The emergence of thermoplastics in automotive structural parts is constantly increasing as designers recognize the benefits thermoplastics bring, such as light-weighting, cost effectiveness, the ability to integrate parts, the flexibility to design intricate shapes, and the materials’ high specific energy absorption capacity. In order to predict the behavior of plastics by simulation using finite elemental analysis (FEA) tools such as LS-DYNA®1, an extensive understanding of properties and implementation using FEA is very important. In order to obtain reliable results from simulation, the FEA solver should support material models which predict the behavior of plastics accurately.
LS-DYNA® supports several material models which are used to predict behaviour of plastics, and one, the Semi-Analytical Model for Polymers (SAMP-1 with GISSMO failure), was developed exclusively for plastics. This model captures characteristics such as strain-rate dependency, visco-elastic and visco-plastic behavior, non-isochoric plastic deformation, and pressure dependency of failure strain and loss in material stiffness due to damage.

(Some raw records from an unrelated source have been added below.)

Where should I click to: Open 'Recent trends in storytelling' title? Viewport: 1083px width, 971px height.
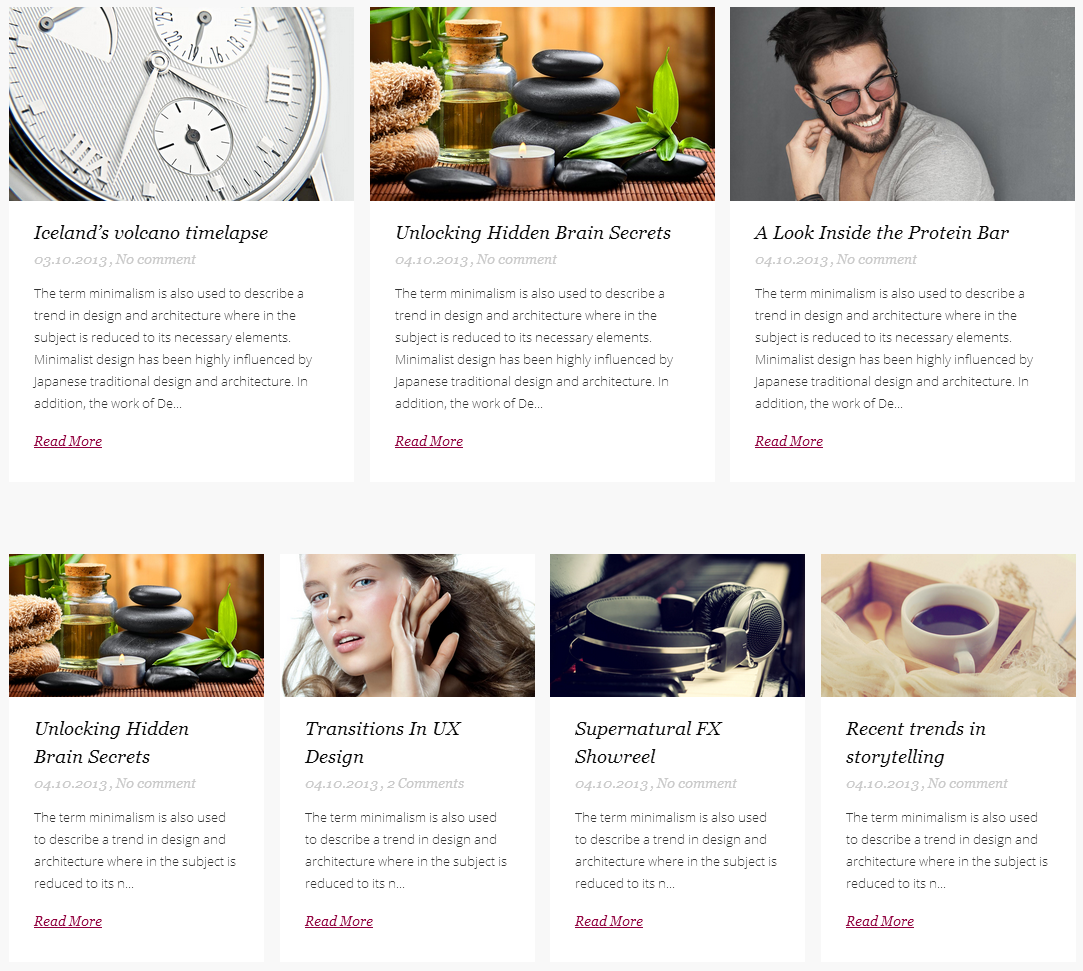click(916, 742)
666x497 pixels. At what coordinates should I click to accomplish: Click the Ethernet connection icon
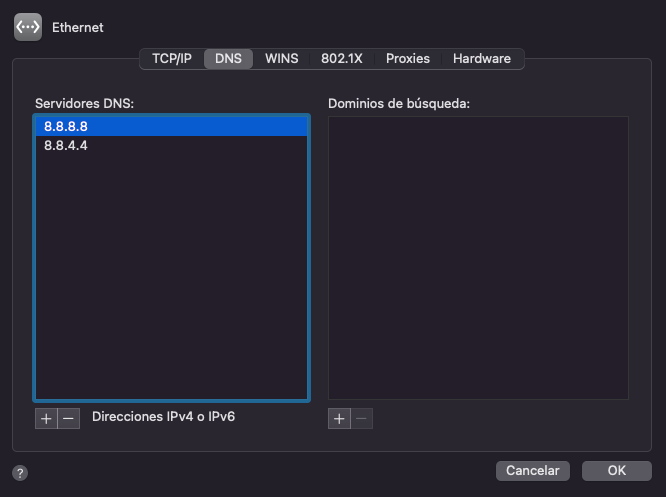click(x=28, y=27)
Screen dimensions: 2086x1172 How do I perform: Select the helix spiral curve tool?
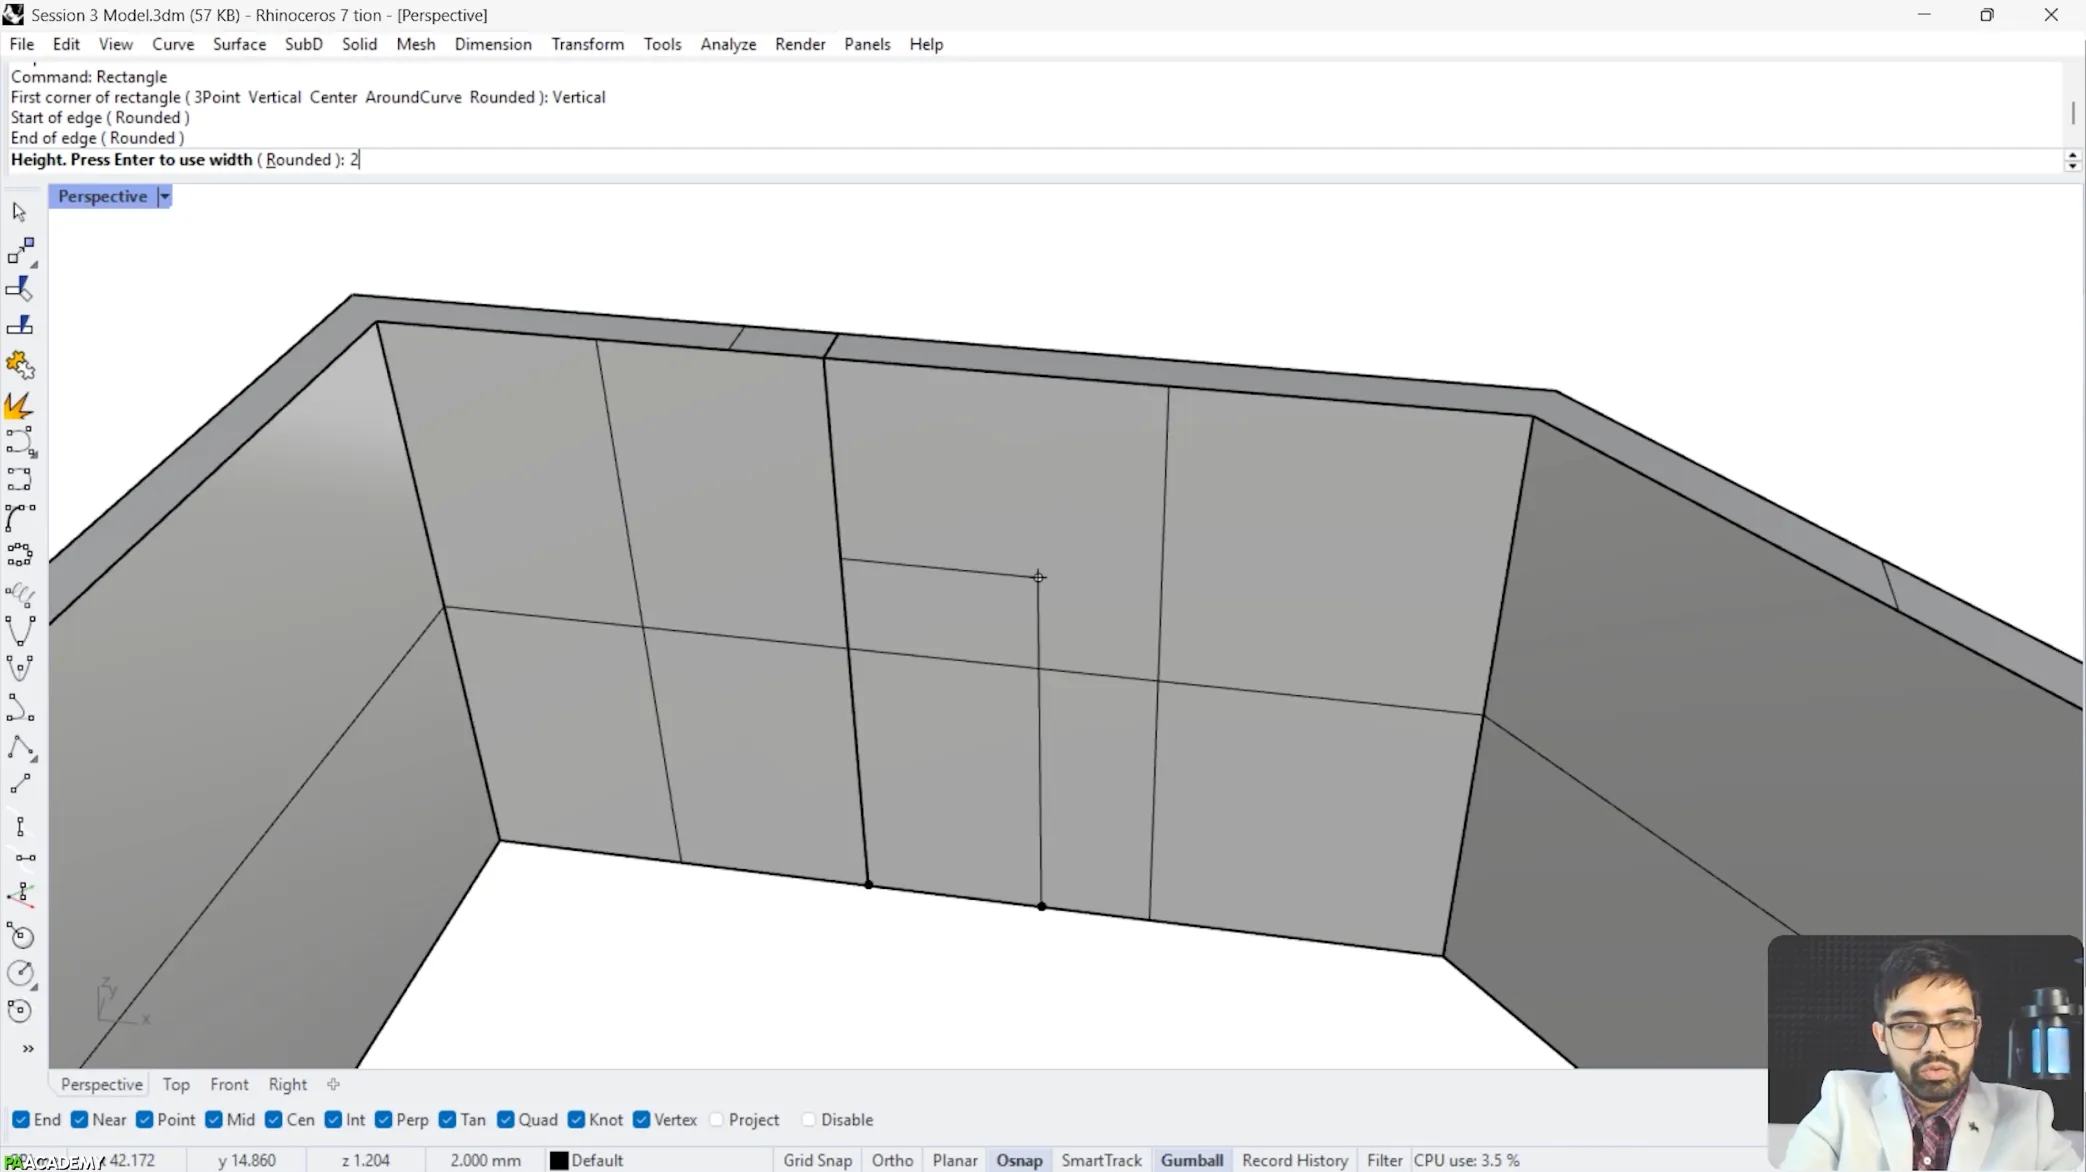pyautogui.click(x=20, y=595)
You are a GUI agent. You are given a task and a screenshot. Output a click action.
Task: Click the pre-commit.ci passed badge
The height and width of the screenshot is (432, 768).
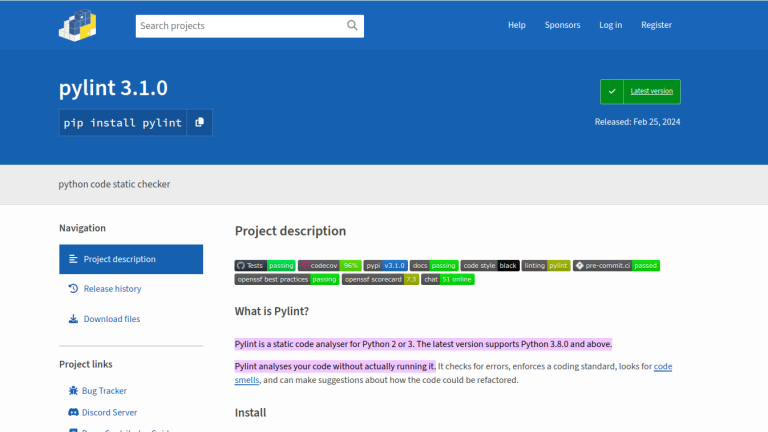(616, 266)
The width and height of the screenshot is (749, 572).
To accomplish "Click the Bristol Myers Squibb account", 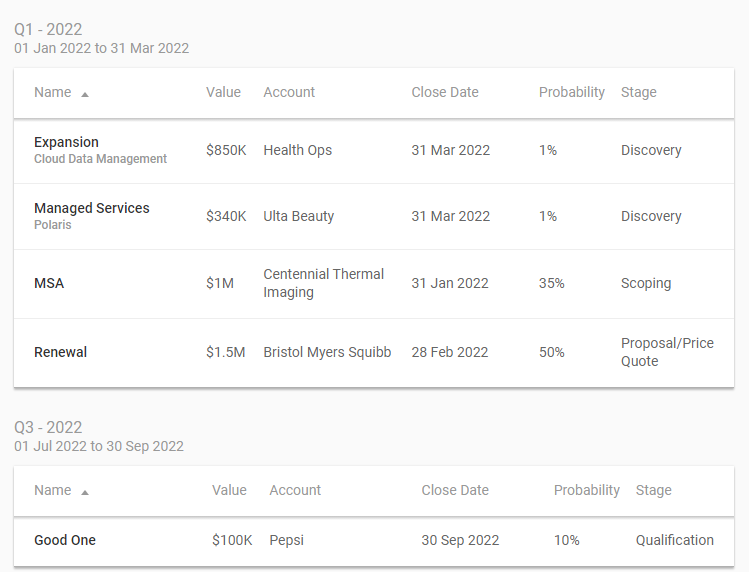I will pos(327,352).
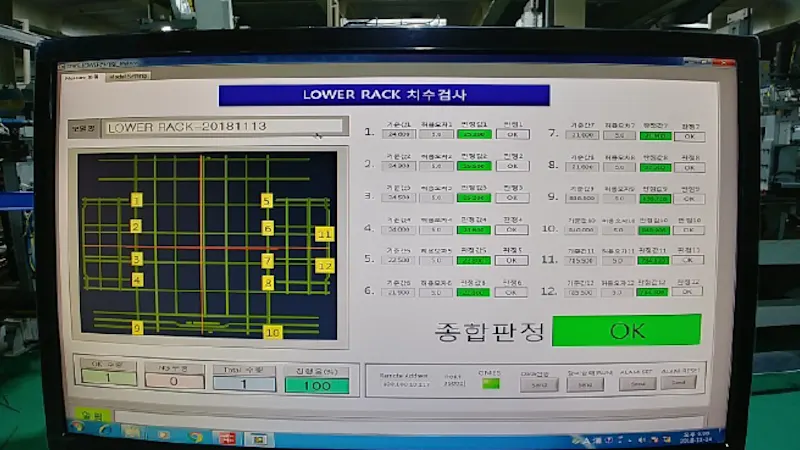Select point 10 marker on the diagram

(272, 331)
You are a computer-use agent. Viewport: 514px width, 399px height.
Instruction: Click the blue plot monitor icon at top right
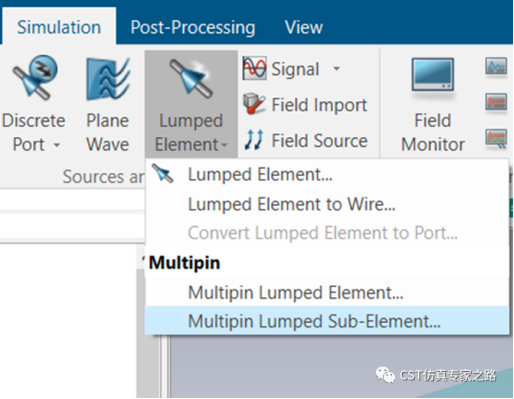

Standard tests (tension, compression and shear) were conducted to create the input data for the SAMP-1 model. The model is studied in a stepwise manner by initially simulating a single element for various states of stress, followed by simulating all of the standard tests and validating with the experimental results. A Dynatup test, which is a good representation of biaxial state of stress, is simulated and the results are used to further refine and validate the material card.
The validated SAMP-1 model is then used to analyze different automotive parts’ subjection to impact at different energy levels and temperatures. The simulation results correlate well with the test in the different conditions, which enhances the confidence in the material model.